## Exercise brief
Output all of the listing below, leaving every line unchanged.

## Records shown

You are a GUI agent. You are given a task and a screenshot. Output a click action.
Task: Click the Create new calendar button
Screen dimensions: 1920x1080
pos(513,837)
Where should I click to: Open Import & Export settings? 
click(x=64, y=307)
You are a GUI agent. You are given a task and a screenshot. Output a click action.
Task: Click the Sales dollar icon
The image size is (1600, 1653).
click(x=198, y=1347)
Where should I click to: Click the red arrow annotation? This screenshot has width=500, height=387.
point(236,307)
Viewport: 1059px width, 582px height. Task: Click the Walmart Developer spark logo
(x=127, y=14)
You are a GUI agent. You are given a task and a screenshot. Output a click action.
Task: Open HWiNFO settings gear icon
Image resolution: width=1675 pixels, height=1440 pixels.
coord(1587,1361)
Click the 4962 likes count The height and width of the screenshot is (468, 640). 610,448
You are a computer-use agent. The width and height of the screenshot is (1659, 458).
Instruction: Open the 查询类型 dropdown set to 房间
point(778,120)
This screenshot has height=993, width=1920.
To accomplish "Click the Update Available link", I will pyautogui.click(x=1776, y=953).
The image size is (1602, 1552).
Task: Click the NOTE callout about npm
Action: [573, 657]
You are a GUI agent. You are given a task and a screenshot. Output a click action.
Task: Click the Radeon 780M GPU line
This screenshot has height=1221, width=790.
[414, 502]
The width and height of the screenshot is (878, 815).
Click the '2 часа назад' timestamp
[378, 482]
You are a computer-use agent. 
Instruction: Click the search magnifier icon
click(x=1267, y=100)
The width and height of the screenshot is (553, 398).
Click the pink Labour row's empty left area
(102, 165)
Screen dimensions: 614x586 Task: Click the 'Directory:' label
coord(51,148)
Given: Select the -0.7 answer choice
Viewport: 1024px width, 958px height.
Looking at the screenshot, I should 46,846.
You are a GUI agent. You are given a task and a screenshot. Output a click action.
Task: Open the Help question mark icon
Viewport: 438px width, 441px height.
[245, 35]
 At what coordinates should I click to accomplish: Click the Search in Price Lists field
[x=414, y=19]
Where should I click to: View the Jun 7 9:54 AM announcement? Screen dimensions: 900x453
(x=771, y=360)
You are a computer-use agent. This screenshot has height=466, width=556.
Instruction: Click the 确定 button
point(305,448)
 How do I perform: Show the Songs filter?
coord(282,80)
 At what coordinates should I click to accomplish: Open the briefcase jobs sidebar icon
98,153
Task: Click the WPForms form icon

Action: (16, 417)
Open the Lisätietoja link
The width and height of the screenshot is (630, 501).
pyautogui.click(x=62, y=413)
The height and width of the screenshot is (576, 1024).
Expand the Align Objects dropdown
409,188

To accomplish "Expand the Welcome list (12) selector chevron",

## Task output
You are a GUI agent. You are given a task and a screenshot. Output a click action.
Task: Click the Create new calendar button
Screen dimensions: 1920x1080
pos(513,837)
Where should I click to: Open Import & Export settings? 
click(x=64, y=307)
You are a GUI agent. You are given a task and a screenshot. Output a click action.
Task: Click the Sales dollar icon
The image size is (1600, 1653).
click(x=198, y=1347)
Where should I click to: Click the red arrow annotation? This screenshot has width=500, height=387.
point(236,307)
Viewport: 1059px width, 582px height. Task: Click the Walmart Developer spark logo
(x=127, y=14)
You are a GUI agent. You are given a task and a screenshot. Output a click action.
Task: Open HWiNFO settings gear icon
Image resolution: width=1675 pixels, height=1440 pixels.
coord(1587,1361)
Click the 4962 likes count The height and width of the screenshot is (468, 640). 610,448
You are a computer-use agent. The width and height of the screenshot is (1659, 458).
Instruction: Open the 查询类型 dropdown set to 房间
point(778,120)
This screenshot has height=993, width=1920.
To accomplish "Click the Update Available link", I will pyautogui.click(x=1776, y=953).
The image size is (1602, 1552).
Task: Click the NOTE callout about npm
Action: [573, 657]
You are a GUI agent. You are given a task and a screenshot. Output a click action.
Task: Click the Radeon 780M GPU line
This screenshot has height=1221, width=790.
[414, 502]
The width and height of the screenshot is (878, 815).
Click the '2 часа назад' timestamp
[378, 482]
You are a computer-use agent. 
Instruction: Click the search magnifier icon
click(x=1267, y=100)
The width and height of the screenshot is (553, 398).
Click the pink Labour row's empty left area
(102, 165)
Screen dimensions: 614x586 Task: Click the 'Directory:' label
coord(51,148)
Given: Select the -0.7 answer choice
Viewport: 1024px width, 958px height.
Looking at the screenshot, I should 46,846.
You are a GUI agent. You are given a task and a screenshot. Output a click action.
Task: Open the Help question mark icon
Viewport: 438px width, 441px height.
[245, 35]
 At what coordinates should I click to accomplish: Click the Search in Price Lists field
[x=414, y=19]
Where should I click to: View the Jun 7 9:54 AM announcement? Screen dimensions: 900x453
(x=771, y=360)
You are a computer-use agent. This screenshot has height=466, width=556.
Instruction: Click the 确定 button
point(305,448)
 How do I perform: Show the Songs filter?
coord(282,80)
 At what coordinates should I click to accomplish: Open the briefcase jobs sidebar icon
98,153
Task: Click the WPForms form icon

Action: (16, 417)
Open the Lisätietoja link
The width and height of the screenshot is (630, 501).
pyautogui.click(x=62, y=413)
The height and width of the screenshot is (576, 1024).
Expand the Align Objects dropdown
409,188

To accomplish "Expand the Welcome list (12) selector chevron",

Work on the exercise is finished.